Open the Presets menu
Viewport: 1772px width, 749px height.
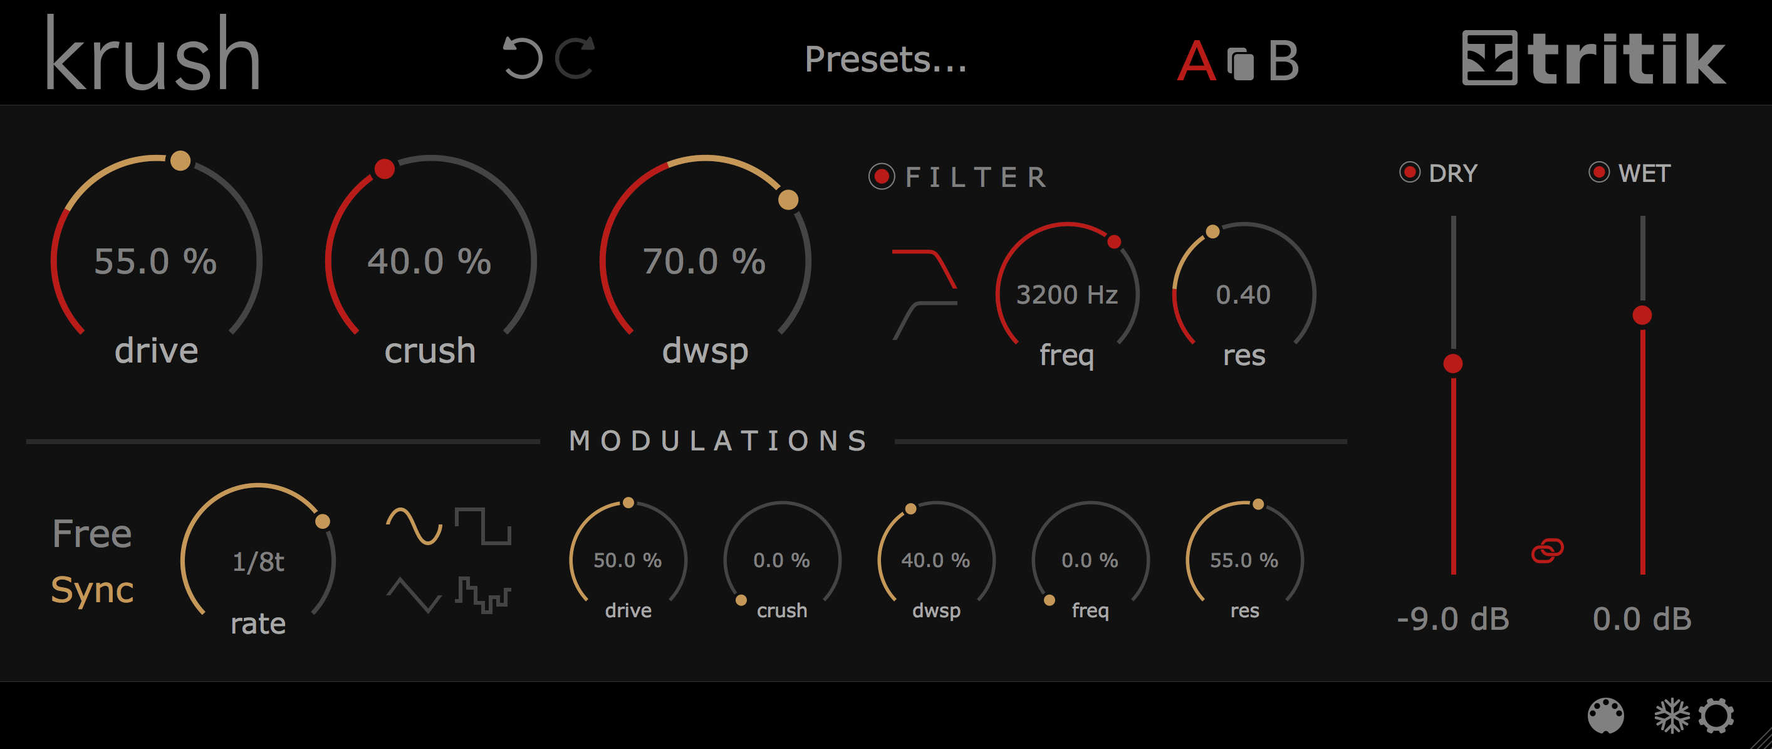point(886,61)
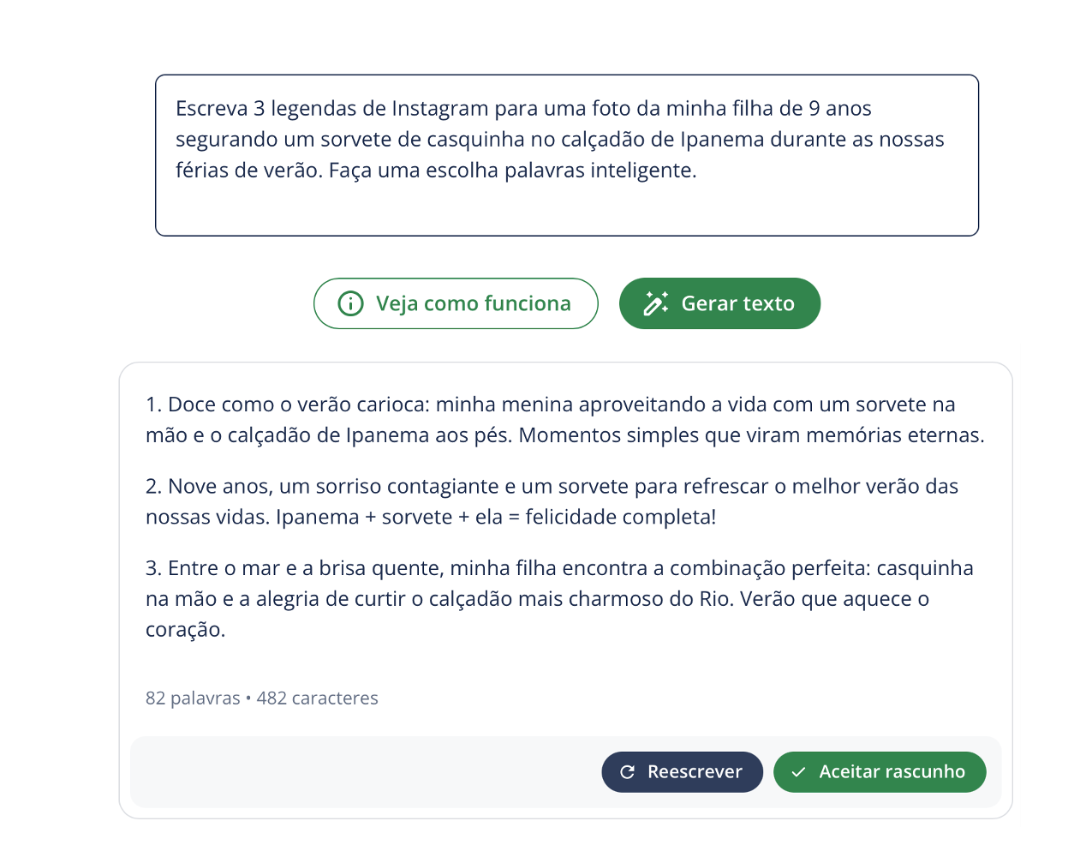Click the second caption starting "Nove anos"
Screen dimensions: 1074x845
(x=552, y=501)
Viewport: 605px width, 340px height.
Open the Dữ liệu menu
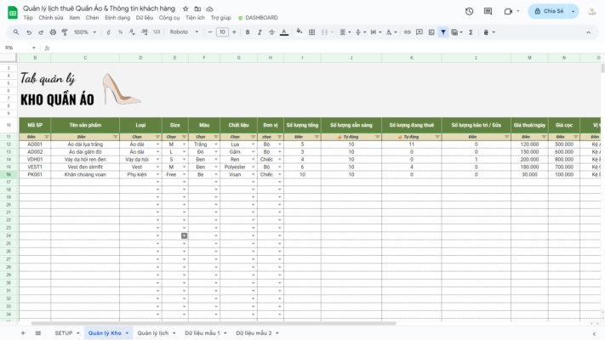144,18
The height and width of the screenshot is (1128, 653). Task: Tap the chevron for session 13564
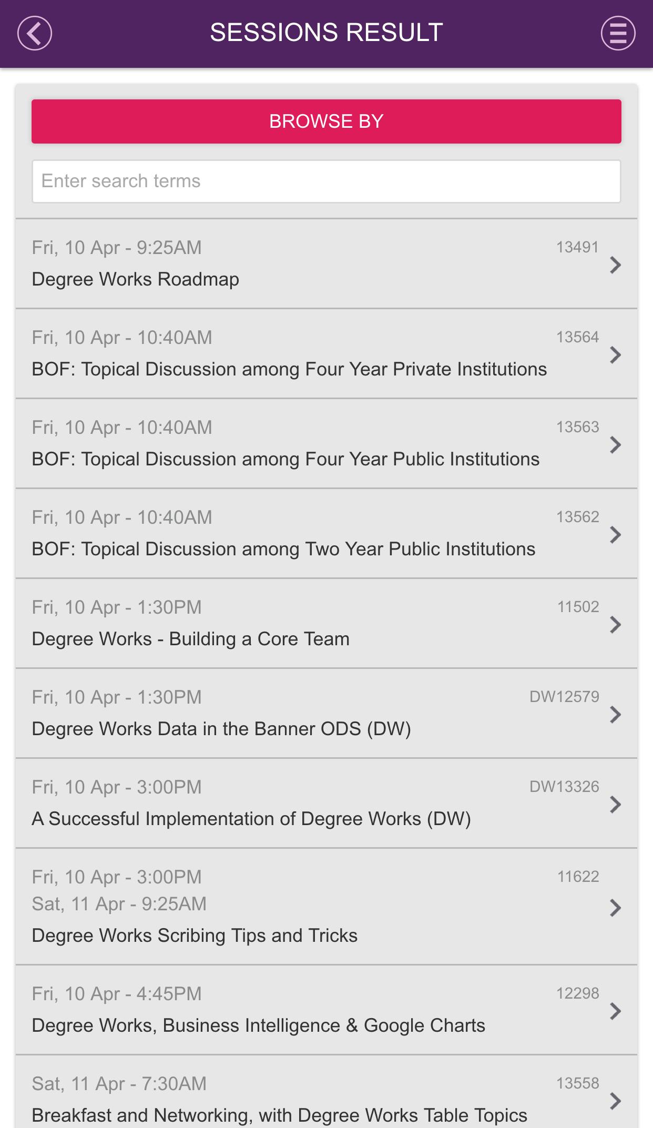click(615, 355)
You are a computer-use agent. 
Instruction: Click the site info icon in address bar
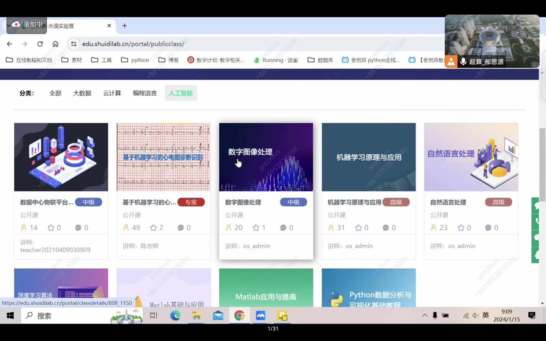click(74, 44)
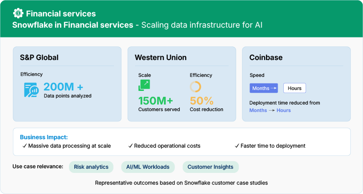
Task: Click the data analysis magnifier icon
Action: click(31, 90)
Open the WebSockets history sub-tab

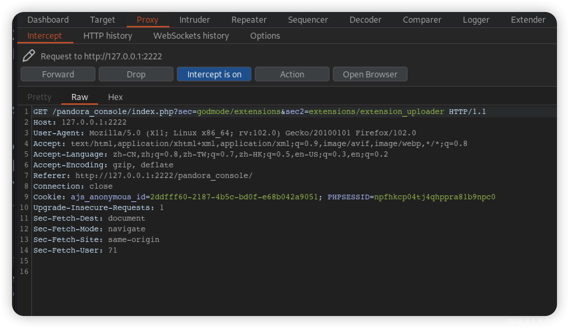pos(191,36)
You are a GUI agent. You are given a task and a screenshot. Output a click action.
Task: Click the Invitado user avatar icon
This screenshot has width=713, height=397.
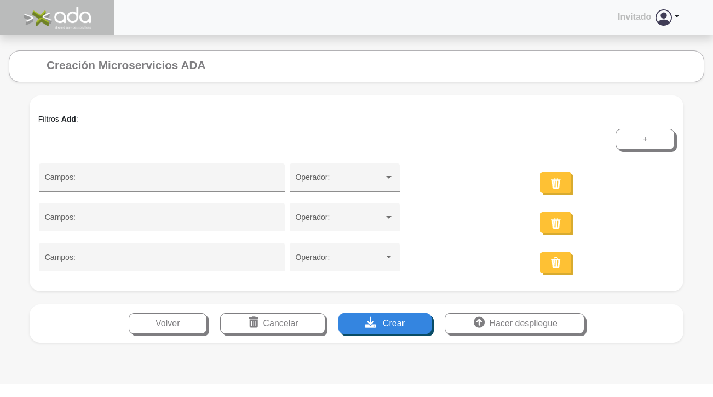663,18
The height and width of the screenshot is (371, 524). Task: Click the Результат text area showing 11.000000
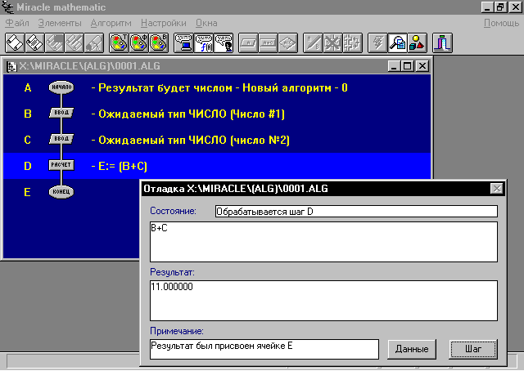pos(323,301)
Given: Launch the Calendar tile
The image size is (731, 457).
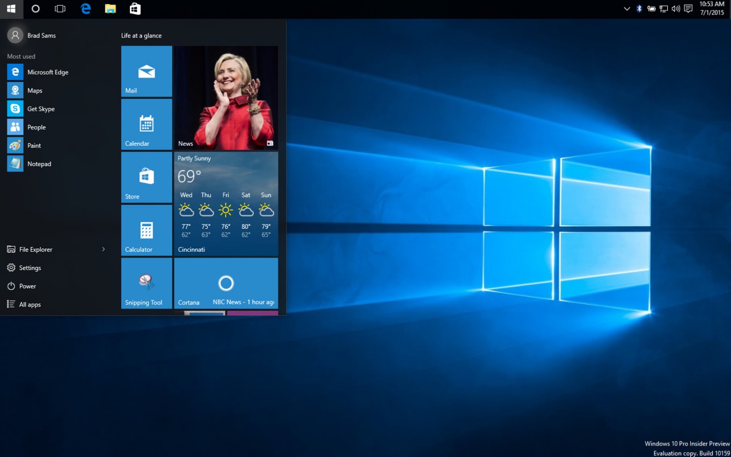Looking at the screenshot, I should click(146, 124).
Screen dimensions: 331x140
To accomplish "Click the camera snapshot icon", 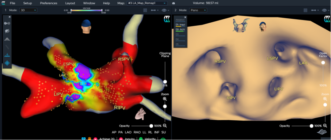I will (x=174, y=3).
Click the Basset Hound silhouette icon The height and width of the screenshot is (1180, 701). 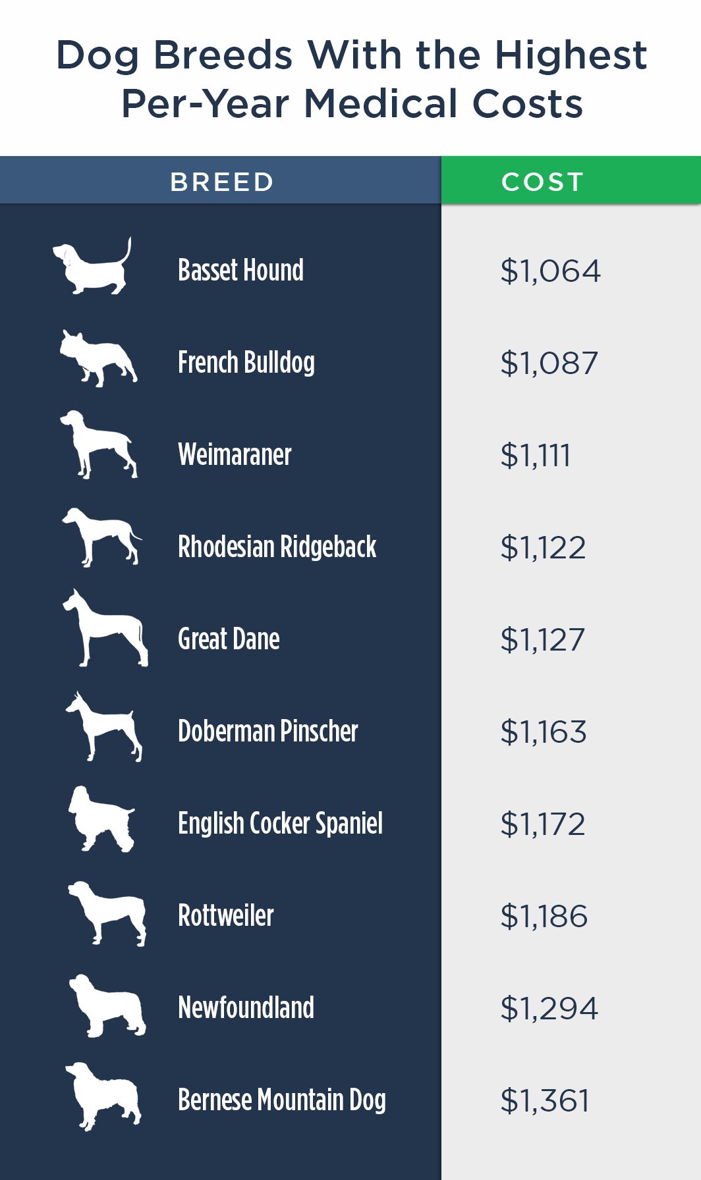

________

§ **Task brief**
Going by the data above, give back only the lines from the one containing "Viewport: 1772px width, 749px height." through the one containing "You are a computer-use agent.", exactly as they stand, both ends included and no images.

§ **Problem solution**
Viewport: 1772px width, 749px height.
point(886,61)
Click the second caption starting "Nove anos"
Screen dimensions: 1074x845
(x=552, y=501)
Viewport: 605px width, 340px height.
Open the Dữ liệu menu
144,18
The height and width of the screenshot is (1128, 653). Task: Tap the chevron for session 13564
click(615, 355)
You are a computer-use agent. 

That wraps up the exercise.